Exercise objective> Update the data below by replacing "Webwinkelkeur" with "Webwinkel Keurmerk" wherever it appears, leaving every other line and character unchanged.

Records for the task>
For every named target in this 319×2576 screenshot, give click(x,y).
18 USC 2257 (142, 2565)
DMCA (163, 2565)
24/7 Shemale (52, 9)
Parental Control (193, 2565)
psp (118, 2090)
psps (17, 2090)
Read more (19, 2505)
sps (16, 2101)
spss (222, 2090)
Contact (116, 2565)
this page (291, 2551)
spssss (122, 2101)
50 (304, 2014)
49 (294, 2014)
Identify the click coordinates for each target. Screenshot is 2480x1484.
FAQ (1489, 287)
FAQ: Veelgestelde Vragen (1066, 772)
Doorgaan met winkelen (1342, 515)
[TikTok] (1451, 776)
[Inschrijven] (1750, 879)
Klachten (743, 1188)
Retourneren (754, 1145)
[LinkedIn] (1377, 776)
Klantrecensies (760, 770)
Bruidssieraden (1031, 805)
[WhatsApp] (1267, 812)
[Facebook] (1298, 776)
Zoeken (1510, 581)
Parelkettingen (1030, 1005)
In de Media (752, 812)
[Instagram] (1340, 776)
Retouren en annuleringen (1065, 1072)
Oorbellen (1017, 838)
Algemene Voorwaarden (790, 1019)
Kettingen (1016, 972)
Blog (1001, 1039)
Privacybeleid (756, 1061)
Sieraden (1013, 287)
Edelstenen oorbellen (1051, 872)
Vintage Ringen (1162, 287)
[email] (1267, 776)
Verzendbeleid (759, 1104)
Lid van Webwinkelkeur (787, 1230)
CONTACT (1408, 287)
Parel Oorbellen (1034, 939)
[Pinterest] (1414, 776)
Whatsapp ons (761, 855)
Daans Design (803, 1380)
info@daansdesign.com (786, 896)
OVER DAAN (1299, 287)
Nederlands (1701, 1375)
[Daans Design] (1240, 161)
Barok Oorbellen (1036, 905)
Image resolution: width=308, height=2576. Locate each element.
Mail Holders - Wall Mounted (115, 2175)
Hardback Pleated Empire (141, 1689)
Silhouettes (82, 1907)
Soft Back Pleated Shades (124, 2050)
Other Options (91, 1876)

Answer to this task>
For every named target in this 319×2576 screenshot, give click(x,y).
18 USC 2257 (142, 2565)
DMCA (163, 2565)
24/7 Shemale (52, 9)
Parental Control (193, 2565)
psp (118, 2090)
psps (17, 2090)
Read more (19, 2505)
sps (16, 2101)
spss (222, 2090)
Contact (116, 2565)
this page (291, 2551)
spssss (122, 2101)
50 (304, 2014)
49 (294, 2014)
Identify the click coordinates for each target. Screenshot is 2480x1484.
FAQ (1489, 287)
FAQ: Veelgestelde Vragen (1066, 772)
Doorgaan met winkelen (1342, 515)
[TikTok] (1451, 776)
[Inschrijven] (1750, 879)
Klachten (743, 1188)
Retourneren (754, 1145)
[LinkedIn] (1377, 776)
Klantrecensies (760, 770)
Bruidssieraden (1031, 805)
[WhatsApp] (1267, 812)
[Facebook] (1298, 776)
Zoeken (1510, 581)
Parelkettingen (1030, 1005)
In de Media (752, 812)
[Instagram] (1340, 776)
Retouren en annuleringen (1065, 1072)
Oorbellen (1017, 838)
Algemene Voorwaarden (790, 1019)
Kettingen (1016, 972)
Blog (1001, 1039)
Privacybeleid (756, 1061)
Sieraden (1013, 287)
Edelstenen oorbellen (1051, 872)
Vintage Ringen (1162, 287)
[email] (1267, 776)
Verzendbeleid (759, 1104)
Lid van Webwinkel Keurmerk (787, 1230)
CONTACT (1408, 287)
Parel Oorbellen (1034, 939)
[Pinterest] (1414, 776)
Whatsapp ons (761, 855)
Daans Design (803, 1380)
info@daansdesign.com (786, 896)
OVER DAAN (1299, 287)
Nederlands (1701, 1375)
[Daans Design] (1240, 161)
Barok Oorbellen (1036, 905)
Image resolution: width=308, height=2576. Locate each element.
Mail Holders - Wall Mounted (115, 2175)
Hardback Pleated Empire (141, 1689)
Silhouettes (82, 1907)
Soft Back Pleated Shades (124, 2050)
Other Options (91, 1876)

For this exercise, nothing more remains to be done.